Hypothesis/purpose: To evaluate the time-zero biomechanical performance of a UCL docking technique reconstruction with and without an internal brace compared with native UCL properties.
Methods: Twelve matched pairs of cadaveric elbows were dissected and fixed at 90° for biomechanical testing. A cyclic valgus torque protocol was used to test the anterior band of the UCL in native specimens. After native specimens were failed, palmaris grafts were used for a docking reconstruction with or without internal brace and were subjected to the same valgus torque test protocol. Torsional stiffness, ultimate failure torque, and ulnohumeral gapping were determined.
Results: Stiffness in UCL reconstructions using a standard docking technique (3.0 ± 0.4 N m/deg) were significantly less stiff (P < .001) than native UCL (4.0 ± 0.8 N m/deg), whereas reconstructions using an internal brace (3.6 ± 0.6 N m/deg) were not different (P = .120) compared with native.

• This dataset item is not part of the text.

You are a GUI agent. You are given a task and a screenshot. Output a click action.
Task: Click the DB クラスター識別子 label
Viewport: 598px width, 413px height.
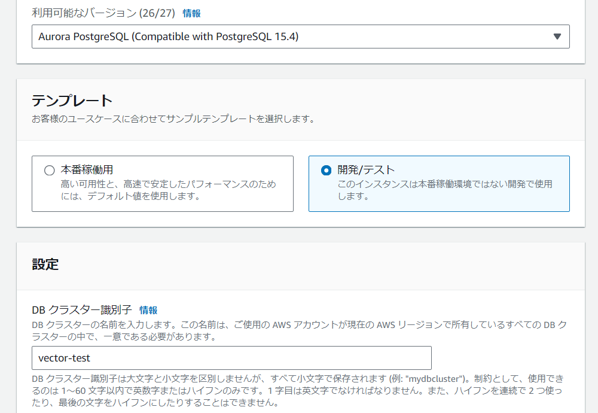pos(75,311)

Ultimate failure torque for standard docking (18.3 ± 4.1 N m) was significantly lower (P < .001) than native UCL (36.9 ± 10.1 N m), whereas the internal brace samples (35.3 ± 9.8 N m) were not different (P = .772) than native.
Conclusion: UCL reconstruction with an internal brace augmentation provides superior stiffness and time-zero failure strength when compared with the standard docking technique.
Keywords: Elbow; UCL reconstruction; internal brace.